Week 3 : Image Segmentation with U-Net

i get all tests passed in the implementation of conv_block() and upsampling_block()
but in the test of the unet_model() i get this error i don’t know how to figure it out

Layer conv2d_18 expects 1 inputs, but it received 2 input tensors. Inputs received: [<tf.Tensor ‘conv2d_17/Relu:0’ shape=(None, 96, 128, 64) dtype=float32>, <tf.Tensor ‘conv2d_17/Relu:0’ shape=(None, 96, 128, 64) dtype=float32>]

Hi samehetman,

Have a look here: Image Segmentation - #2 by reinoudbosch

Good luck!

hi thanks for your answer
i modified it so that i takes to outputs from conv_block
but i encountered another problem

Hi samehetman,

Based on the code you posted in your previous post, note that cblock1 starts with n_filters. After this, the number of filters doubles at each step. This means you have to make some adjustments to your code. This may not resolve everything, but let’s see. Good luck with this part!

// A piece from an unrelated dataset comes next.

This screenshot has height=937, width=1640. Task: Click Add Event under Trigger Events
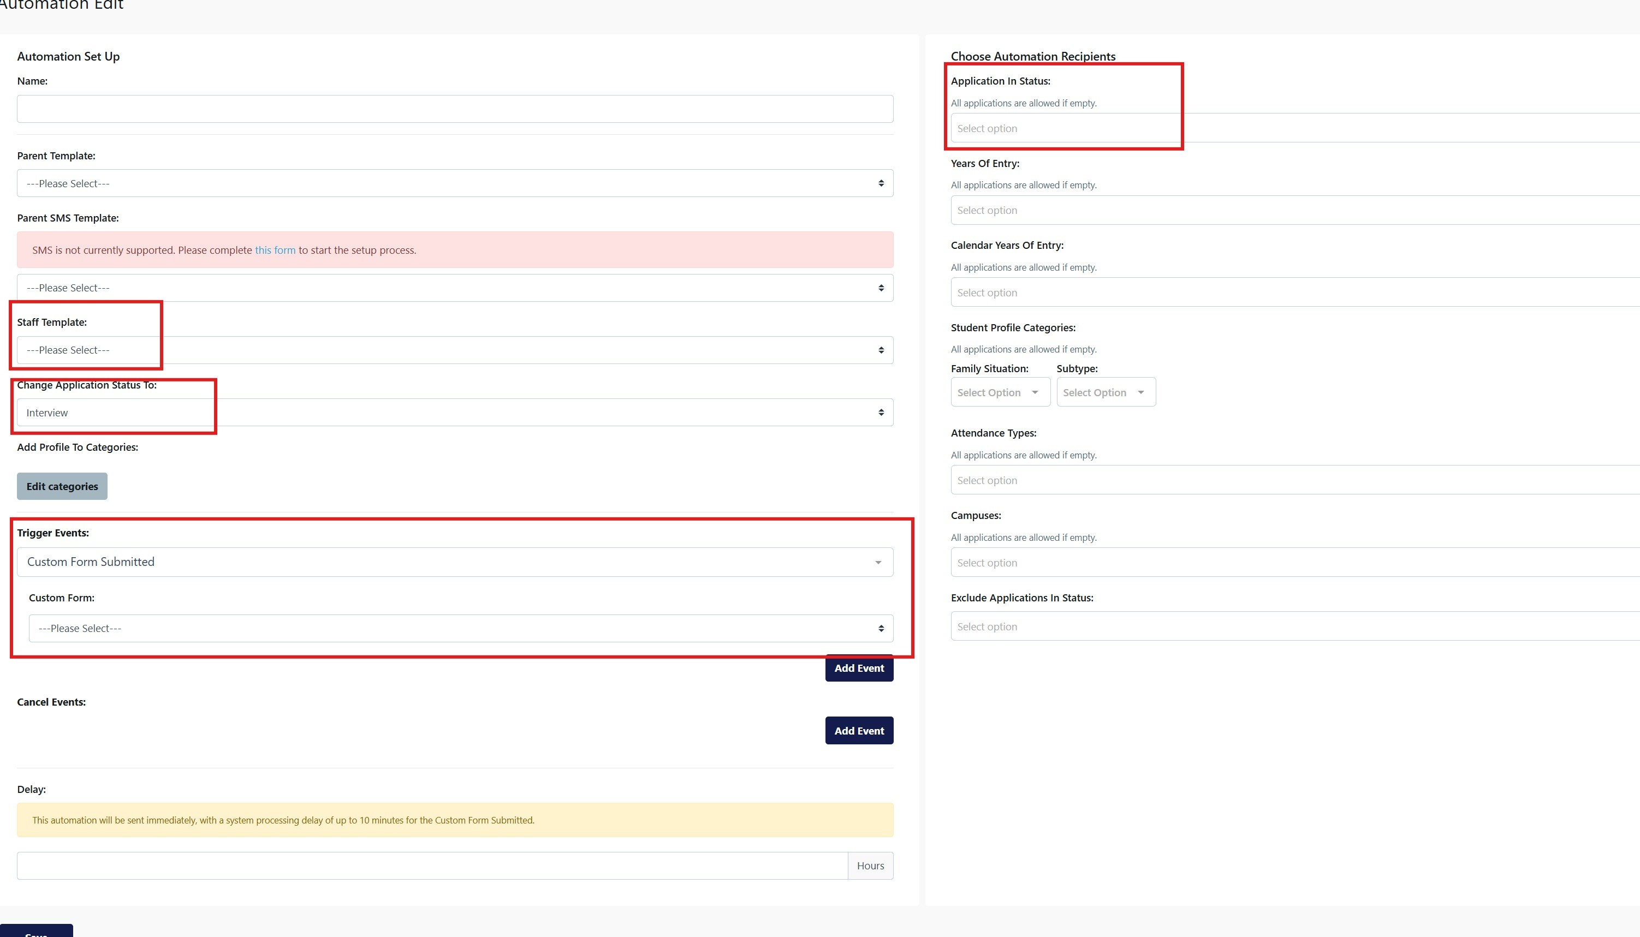(x=859, y=668)
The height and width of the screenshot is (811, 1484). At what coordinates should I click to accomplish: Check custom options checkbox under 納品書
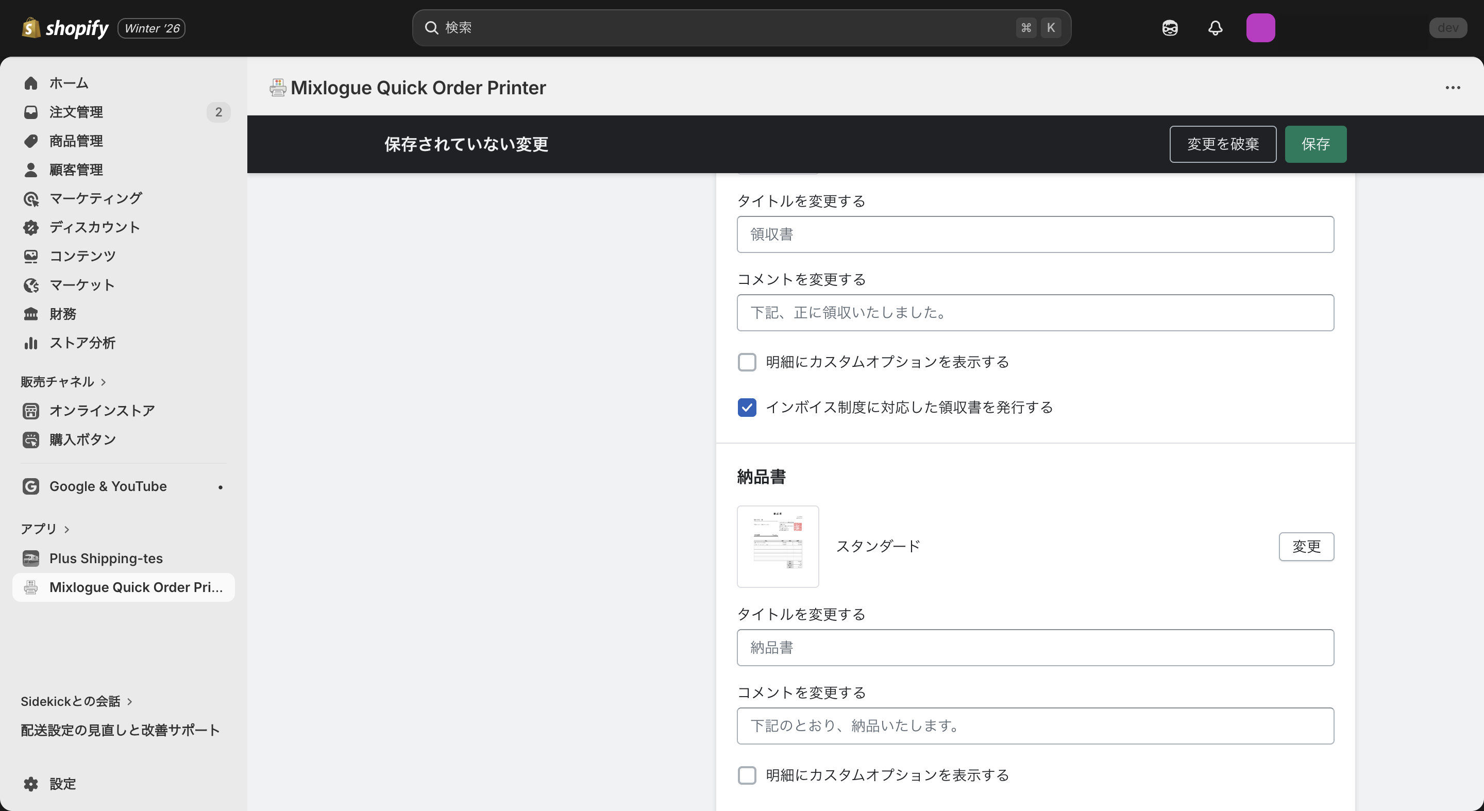pos(747,775)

facing same error … where you able to crack it ?

I ran into the same error.
cblock2 = conv_block(cblock1, 2*2*n_filters)
The reason your are getting error on above line is because you are passing the entire output of previous conv_block1() which has both layer and skip_connection (see what your conv_block() is returning). You just need the layer as input to the next block. So filter for the right tensor (not both tensors) by using slicing [0] or [1] depending on the position.